(Bloomberg) -- The Justice Department will provide lawmakers more access to some secret documents detailing the government’s use of a confidential informant during a counterintelligence investigation into Russian contacts with Donald Trump’s presidential campaign.
The department appears to see an opportunity to go on the offensive and defend its probe after initial resistance to giving lawmakers access to investigative material. A briefing last month helped persuade key Republicans that Trump’s assertions that the FBI spied on his campaign for political reasons are incorrect.
The closed-door meeting, expected next week, will include officials from the Justice Department and the FBI briefing the Republican and Democratic "Gang of Eight" leaders from the House and Senate and the intelligence committees, a Justice Department official said. The documents won’t be shared with other lawmakers, said the official.
Plans for the meeting are drawing opposition from top House Intelligence Committee Democrat Adam Schiff of California, who said he opposes the government sharing sensitive investigative documents.
But Justice and FBI officials have been under pressure to address claims from Trump and others that they spied on his campaign for political reasons. They have been walking a tight-rope over what they can provide in terms of classified and other information about confidential sources, including potentially damaging those avenues of intelligence gathering.
House Intelligence Chairman Devin Nunes, Freedom Caucus Chairman Mark Meadows of North Carolina and others have said the agencies have been slow-walking or even defying Congress on the production of documents they are demanding.
What is known is that the FBI sent an informant to meet with at least three members of Trump’s campaign in 2016 after an offer was made that the Russian government could provide "dirt" on Hillary Clinton.

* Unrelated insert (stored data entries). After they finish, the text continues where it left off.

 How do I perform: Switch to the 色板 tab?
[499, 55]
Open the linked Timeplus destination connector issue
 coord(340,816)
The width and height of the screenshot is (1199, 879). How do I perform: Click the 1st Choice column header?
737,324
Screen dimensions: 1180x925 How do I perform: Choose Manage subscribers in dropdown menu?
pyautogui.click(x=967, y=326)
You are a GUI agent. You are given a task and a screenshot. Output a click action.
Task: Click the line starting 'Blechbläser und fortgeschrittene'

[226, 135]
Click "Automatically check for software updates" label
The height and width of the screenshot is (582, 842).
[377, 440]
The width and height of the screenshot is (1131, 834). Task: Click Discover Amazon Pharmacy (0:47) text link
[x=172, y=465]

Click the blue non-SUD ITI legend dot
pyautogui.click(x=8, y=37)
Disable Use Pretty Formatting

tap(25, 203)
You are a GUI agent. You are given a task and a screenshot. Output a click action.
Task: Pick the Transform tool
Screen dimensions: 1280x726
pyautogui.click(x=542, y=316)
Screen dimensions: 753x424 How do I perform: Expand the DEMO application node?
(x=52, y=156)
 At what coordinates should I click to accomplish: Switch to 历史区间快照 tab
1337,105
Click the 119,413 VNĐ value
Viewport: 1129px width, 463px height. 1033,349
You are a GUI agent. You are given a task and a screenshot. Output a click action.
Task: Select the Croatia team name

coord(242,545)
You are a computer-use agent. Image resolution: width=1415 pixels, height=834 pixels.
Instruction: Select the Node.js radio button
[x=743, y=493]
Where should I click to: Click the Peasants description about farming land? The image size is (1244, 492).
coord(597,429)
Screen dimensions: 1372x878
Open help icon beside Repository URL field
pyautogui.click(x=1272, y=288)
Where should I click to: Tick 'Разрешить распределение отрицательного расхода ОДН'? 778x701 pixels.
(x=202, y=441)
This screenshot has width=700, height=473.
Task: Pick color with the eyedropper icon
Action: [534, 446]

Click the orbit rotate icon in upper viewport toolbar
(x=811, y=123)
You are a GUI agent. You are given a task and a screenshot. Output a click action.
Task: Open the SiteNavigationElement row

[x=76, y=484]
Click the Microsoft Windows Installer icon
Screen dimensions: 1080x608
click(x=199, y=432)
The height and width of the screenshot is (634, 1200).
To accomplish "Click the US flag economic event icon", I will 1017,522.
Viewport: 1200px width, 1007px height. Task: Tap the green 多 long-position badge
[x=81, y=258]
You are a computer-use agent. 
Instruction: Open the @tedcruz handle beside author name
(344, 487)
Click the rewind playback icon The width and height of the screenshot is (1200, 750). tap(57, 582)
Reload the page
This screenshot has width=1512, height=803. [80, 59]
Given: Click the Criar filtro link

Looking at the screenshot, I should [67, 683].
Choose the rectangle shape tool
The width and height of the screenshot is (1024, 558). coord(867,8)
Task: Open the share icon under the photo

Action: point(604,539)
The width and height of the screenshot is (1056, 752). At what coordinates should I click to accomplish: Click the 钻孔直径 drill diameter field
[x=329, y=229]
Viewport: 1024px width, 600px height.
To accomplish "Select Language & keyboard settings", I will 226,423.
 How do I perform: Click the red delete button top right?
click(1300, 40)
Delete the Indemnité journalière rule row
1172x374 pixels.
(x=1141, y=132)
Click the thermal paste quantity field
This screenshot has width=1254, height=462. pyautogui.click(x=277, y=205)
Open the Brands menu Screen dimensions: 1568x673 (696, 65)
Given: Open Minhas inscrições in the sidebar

On Wednesday, House Speaker Paul Ryan of Wisconsin said he had already been largely convinced during that previous May 24 briefing that the Justice Department and FBI had acted properly in its use of at least one confidential informant.
Ryan’s remarks during a news conference had followed earlier comments from Oversight and Government Reform Chairman Trey Gowdy of South Carolina, who is also a member of the Intelligence Committee, that he has seen no impropriety.
And a handful of other Republicans have echoed that. But not all agree.
Trump allies such as Meadows and Representative Jim Jordan of Ohio and others have said they don’t agree with Gowdy’s analysis. They say Gowdy has yet to read any of the documents that they expect would be needed to make such an assessment.
And some have reacted angrily to Ryan’s remarks. “It is shameful to see House Republican leadership emphasize support for FBI and DOJ intelligence collection on the Trump campaign," Judiciary Committee Republican Matt Gaetz of Florida said in a statement Thursday.
But Schiff said Thursday the Justice Department’s decision to share such sensitive documents with Congress is a mistake.
“This is all the more alarming when Republicans in Congress are requesting these materials not for legitimate oversight, but to obtain them for the president’s legal defense team," said Schiff, who would be among the leaders at the briefing.
Republican demands for information on possible spying on the Trump camp continued Thursday, with Senator Rand Paul of Kentucky taking on former CIA director John Brennan in a tweet.
Paul tweeted: "BIG question for John Brennan, who has become such a vocal spokesman. Did you receive any secret info on candidate Trump or his campaign from European or British intelligence sources? Brennan should be brought before Congress & made to testify under oath, NOW!”